Author’s comment: Again highly laudable and quite workable. It is rather complex and time consuming for the labeling of all US products. As there are fewer REMS, this should be more doable in a shorter length of time. Standardization of content and format is something that governments are generally quite adept at. Getting agreement amongst the parties, including the information technology requirements, may be a bit harder if systems must be redone at significant cost.
- Provide a central source for REMS information for practice settings
- Investigate a centralized, standardized, user–friendly source of what stakeholders must do in each REMS.
- Help stakeholders learn about and comply with requirements.
- Allow comparison of requirements across REMS to minimize confusion if one must comply with multiple REMS.
Author’s comment: Laudable and should be fairly easy to do.

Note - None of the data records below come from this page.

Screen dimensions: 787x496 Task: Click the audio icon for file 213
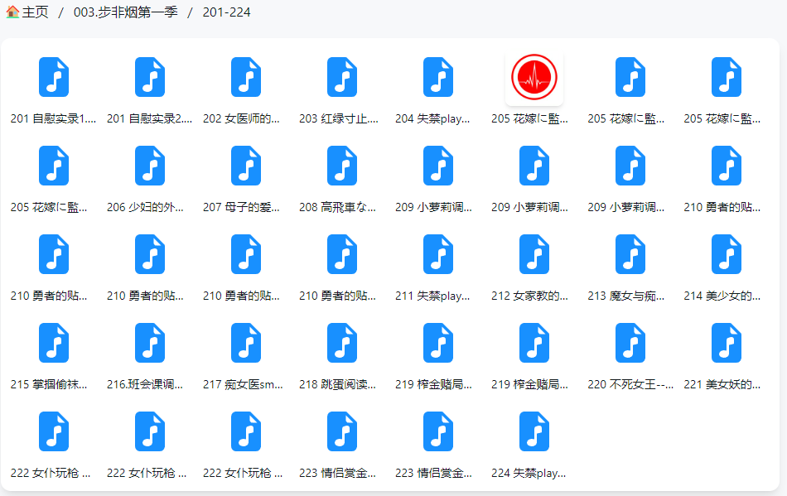tap(630, 254)
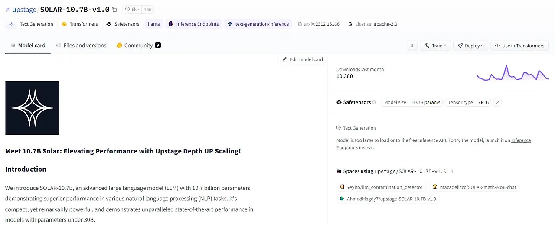Copy the model name with the copy icon

114,10
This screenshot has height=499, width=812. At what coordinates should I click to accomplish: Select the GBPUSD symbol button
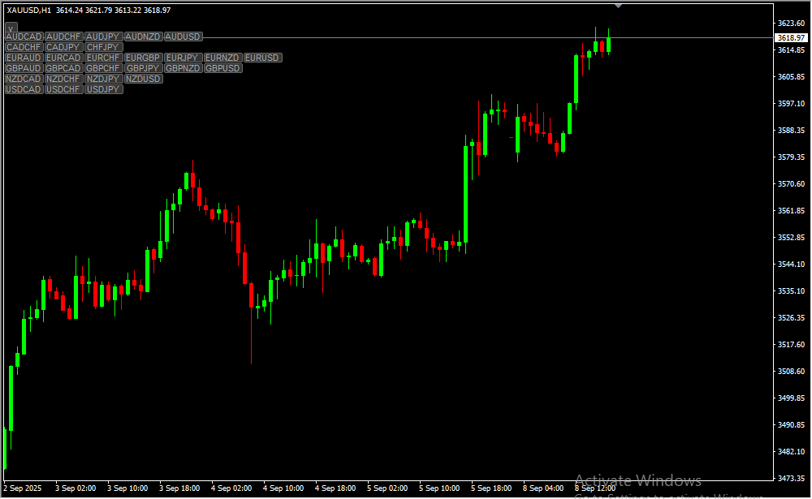tap(222, 69)
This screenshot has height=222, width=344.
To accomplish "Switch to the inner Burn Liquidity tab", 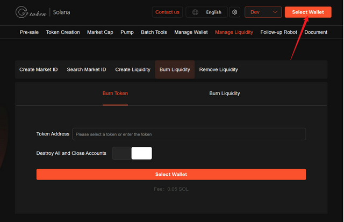I will (225, 94).
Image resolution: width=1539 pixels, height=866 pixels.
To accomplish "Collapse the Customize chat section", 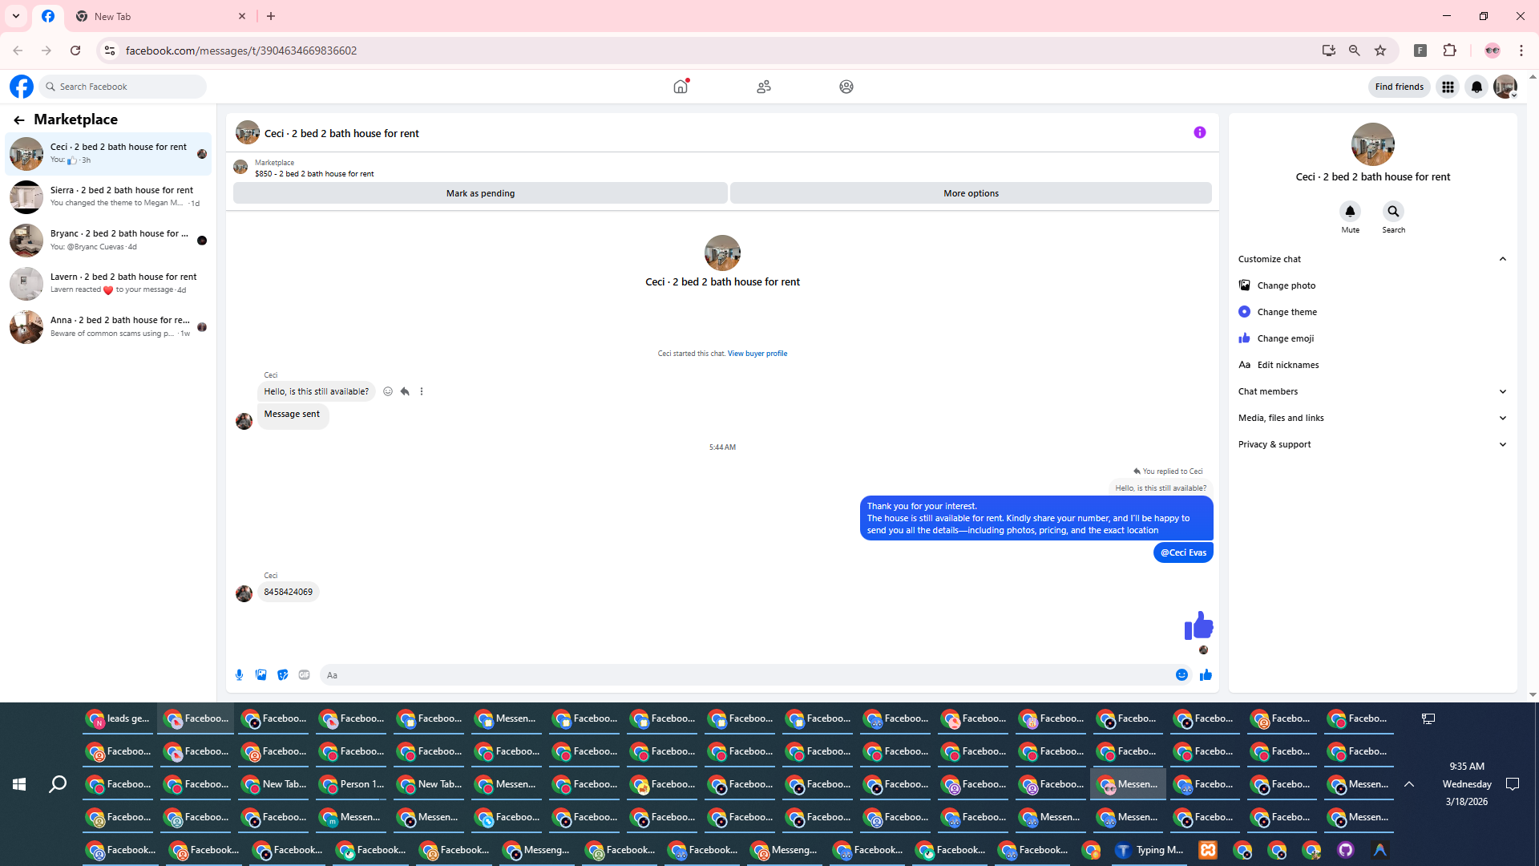I will [1502, 259].
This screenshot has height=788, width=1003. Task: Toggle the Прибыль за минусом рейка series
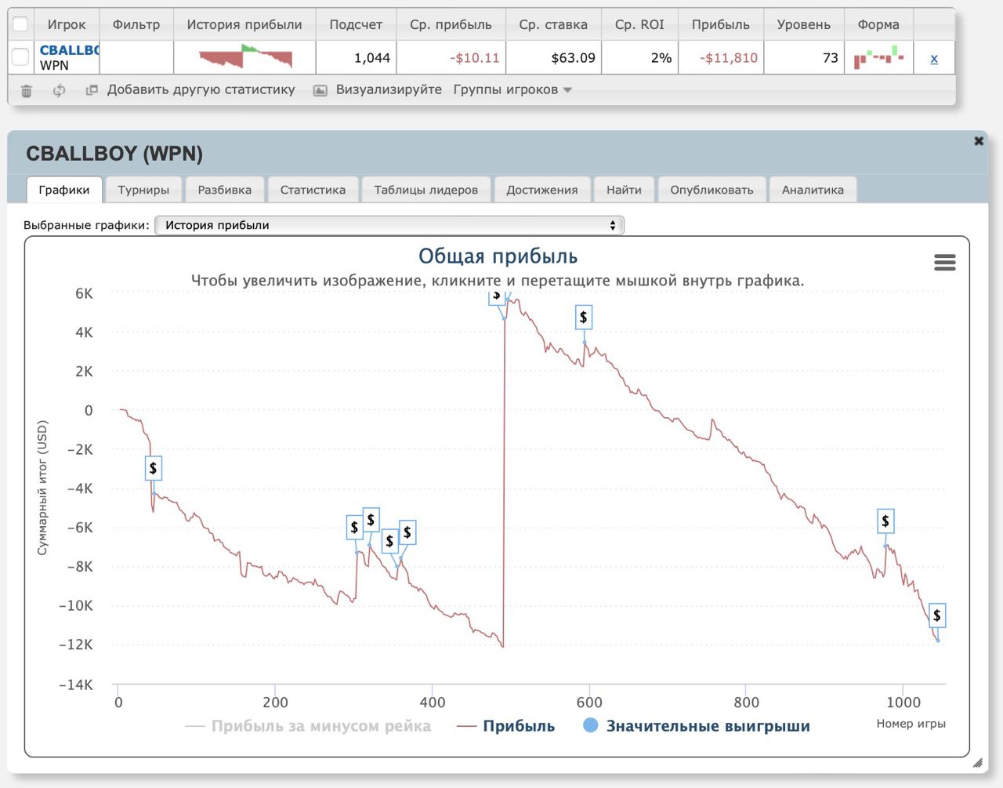[x=308, y=726]
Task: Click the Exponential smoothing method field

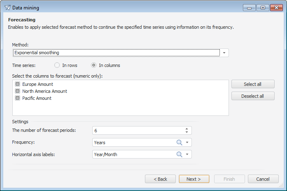Action: (x=115, y=53)
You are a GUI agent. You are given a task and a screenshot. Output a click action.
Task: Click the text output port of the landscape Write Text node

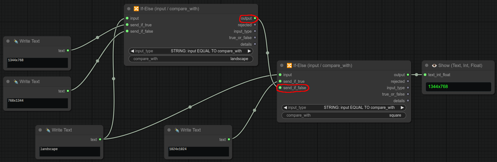tap(100, 140)
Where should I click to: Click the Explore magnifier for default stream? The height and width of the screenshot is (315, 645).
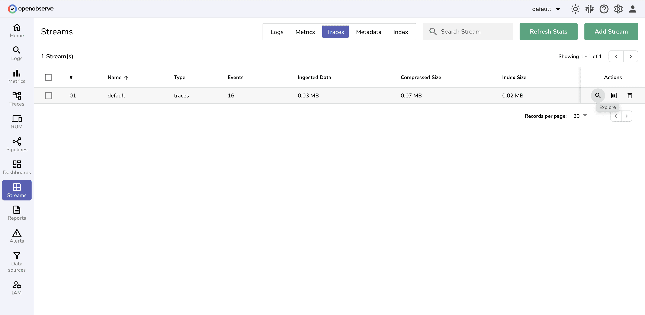coord(598,96)
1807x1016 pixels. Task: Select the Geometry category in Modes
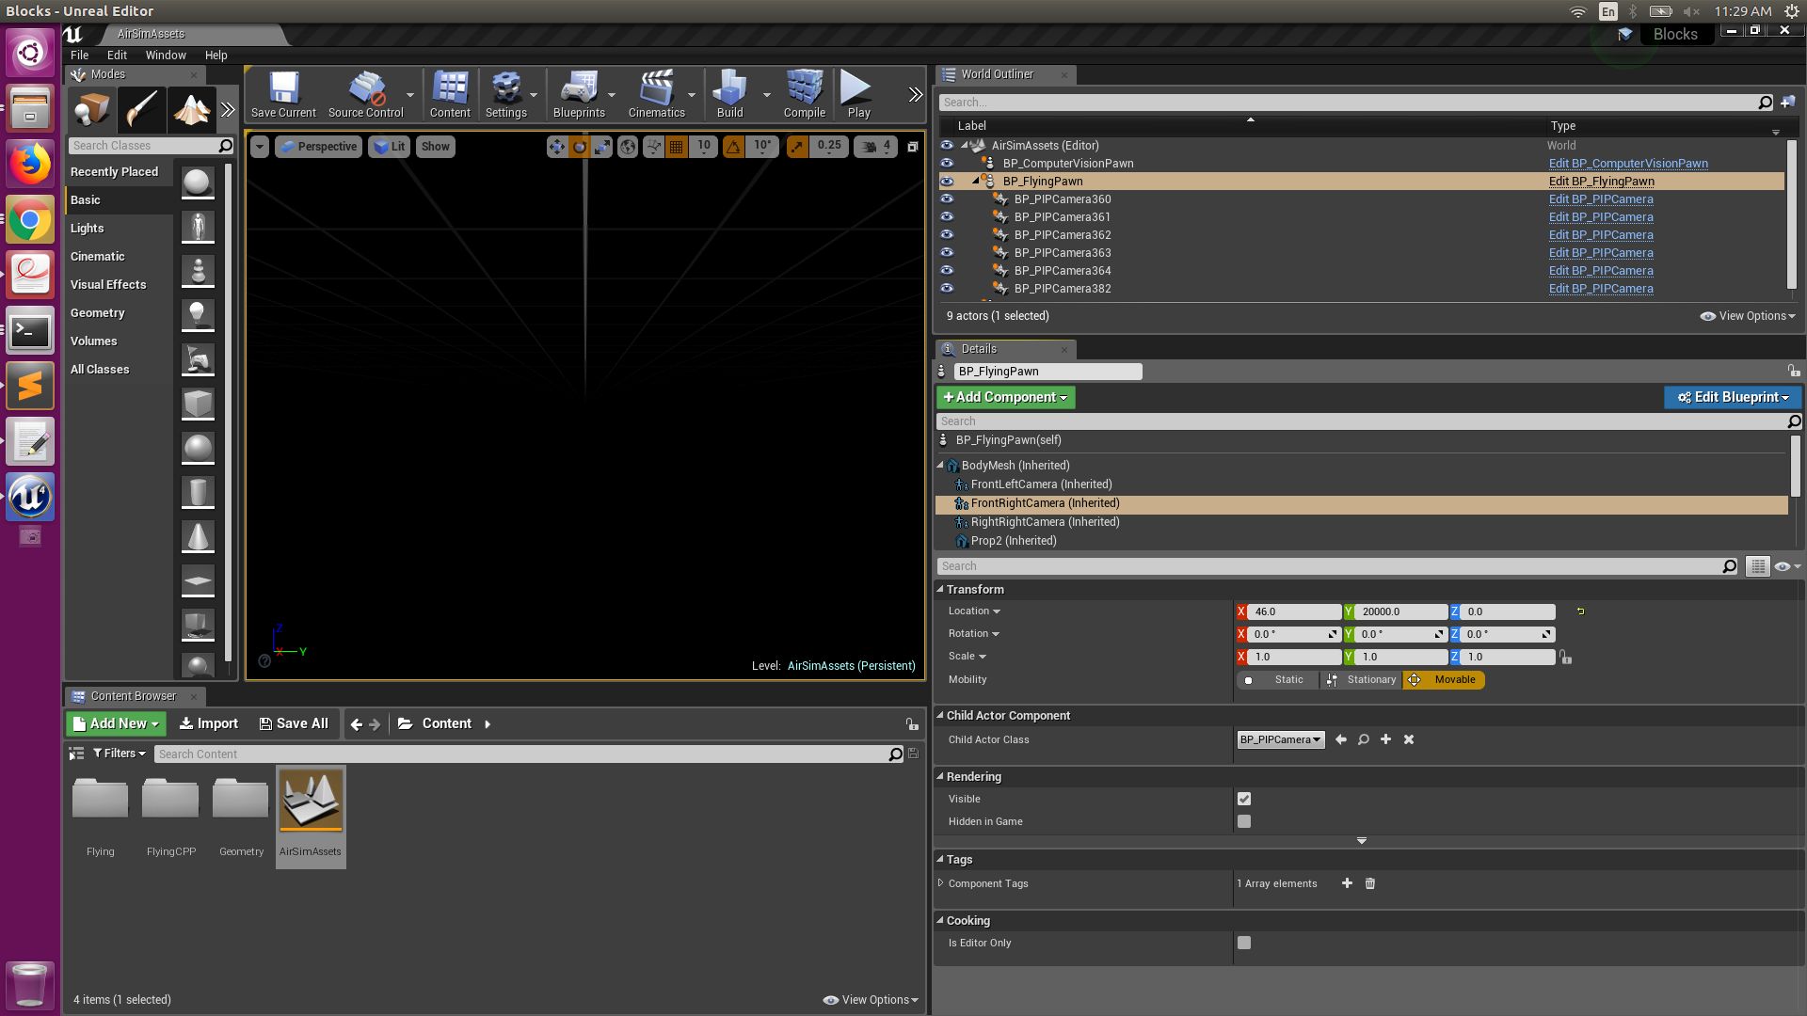(x=97, y=313)
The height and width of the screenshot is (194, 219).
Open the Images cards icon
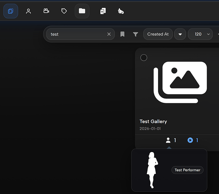coord(103,11)
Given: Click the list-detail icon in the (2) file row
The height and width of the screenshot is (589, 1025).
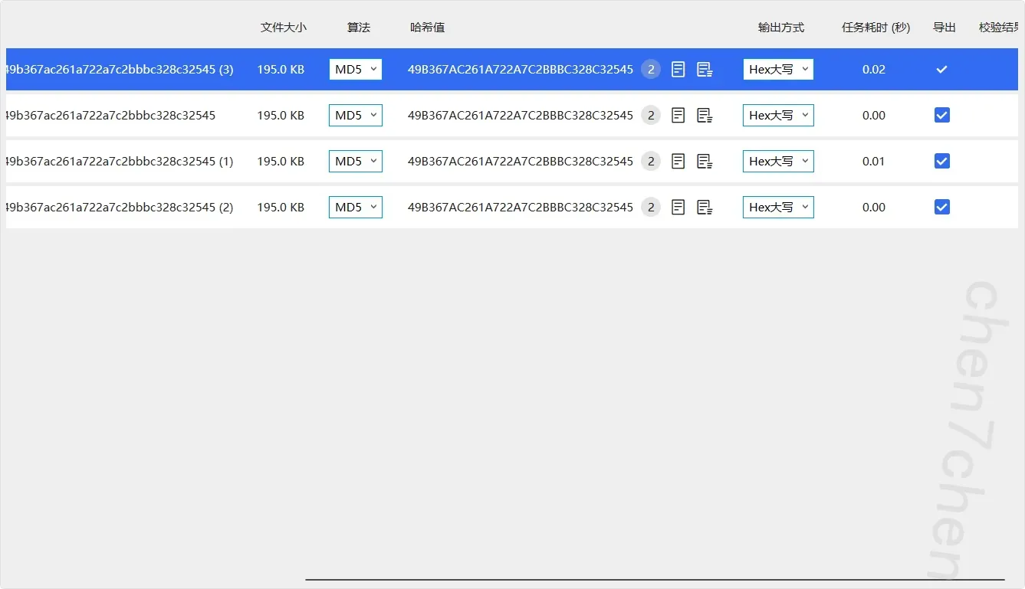Looking at the screenshot, I should click(705, 208).
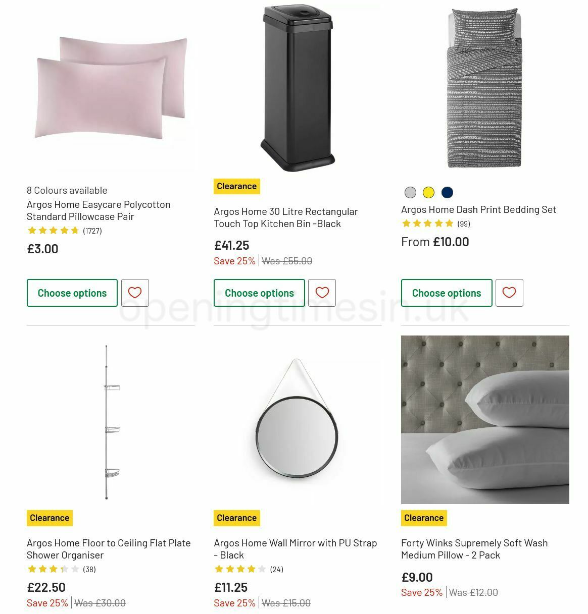Click the Clearance badge on the Forty Winks pillow
The width and height of the screenshot is (588, 614).
(423, 518)
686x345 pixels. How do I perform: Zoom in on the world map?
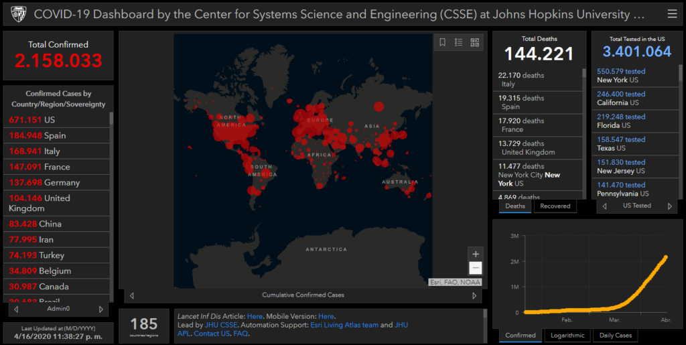click(x=476, y=254)
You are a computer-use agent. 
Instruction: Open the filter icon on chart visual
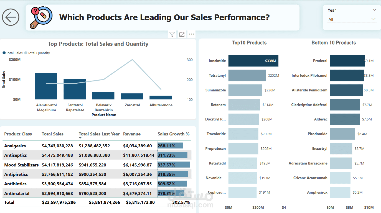[172, 34]
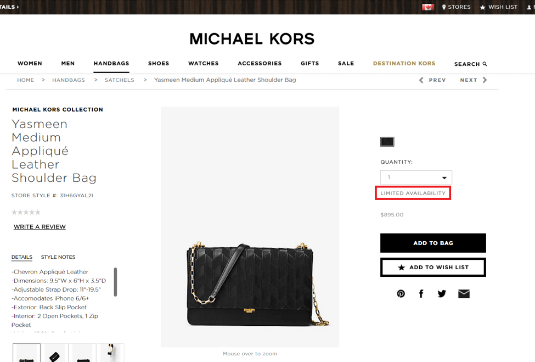This screenshot has width=535, height=362.
Task: Switch to the Style Notes tab
Action: (x=58, y=257)
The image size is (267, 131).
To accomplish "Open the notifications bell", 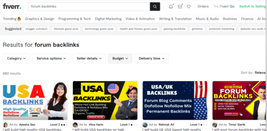I will point(171,6).
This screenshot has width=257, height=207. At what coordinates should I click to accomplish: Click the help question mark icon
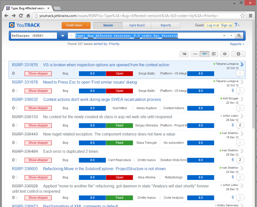(236, 25)
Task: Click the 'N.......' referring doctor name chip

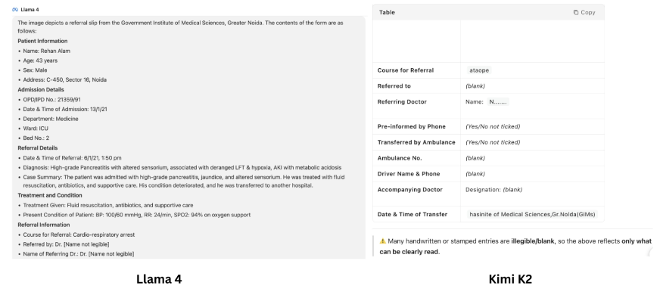Action: [498, 102]
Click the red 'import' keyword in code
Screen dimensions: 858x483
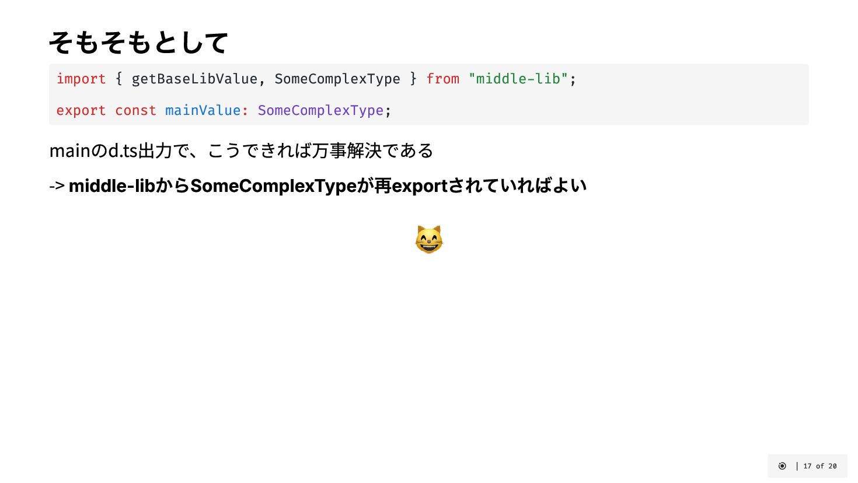(81, 79)
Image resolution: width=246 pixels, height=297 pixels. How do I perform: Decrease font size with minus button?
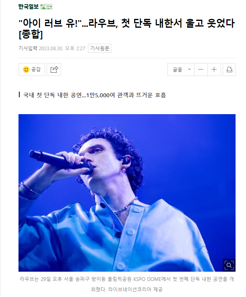[x=201, y=70]
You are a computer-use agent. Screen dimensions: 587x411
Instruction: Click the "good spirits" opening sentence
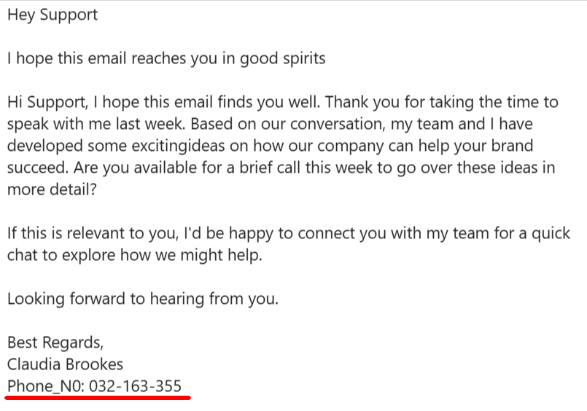[166, 59]
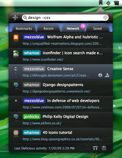
Task: Select In defense of web developers entry
Action: [x=61, y=104]
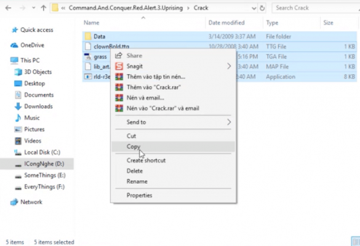Click the Up directory arrow icon
The width and height of the screenshot is (360, 246).
pos(44,8)
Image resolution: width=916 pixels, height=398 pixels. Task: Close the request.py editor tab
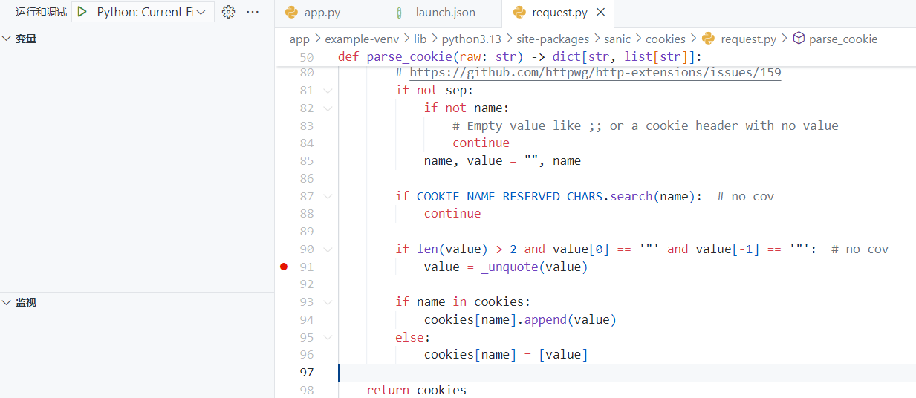pyautogui.click(x=601, y=13)
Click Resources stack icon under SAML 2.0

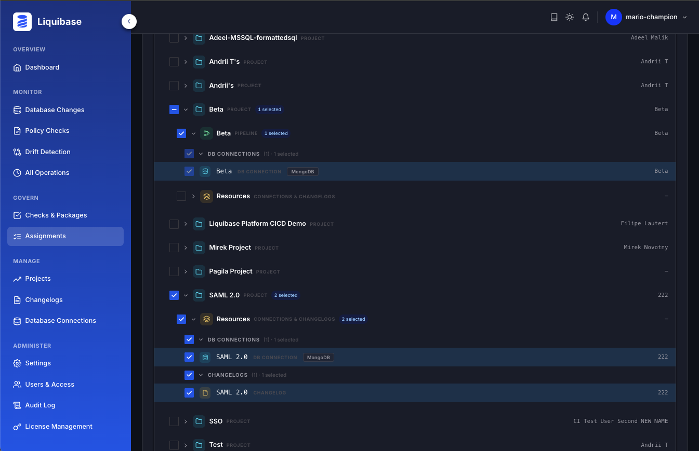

If you wish to see more about each of these projects, have a look at the document itself. It is a very positive sign that FDA is clearly not frozen in place with REMS as they currently exist, and is collecting input from stakeholders with the goal of making the whole concept and process better.
As the engineers say, “if you can measure it, you can fix it”. It certainly seems that we can measure outcomes of some or most of the REMS to see whether they are really working. From this there will be lessons to be learned and changes to be made. The only mildly disquieting issue (to me at least) is the time involved in all of this. REMS have been in place for a number of years. It took FDA all of 2013 to get this feedback and then about a year to write this report on only one of the working groups. One would hope that the process can be sped up (presuming that the will and the funding to do so are available).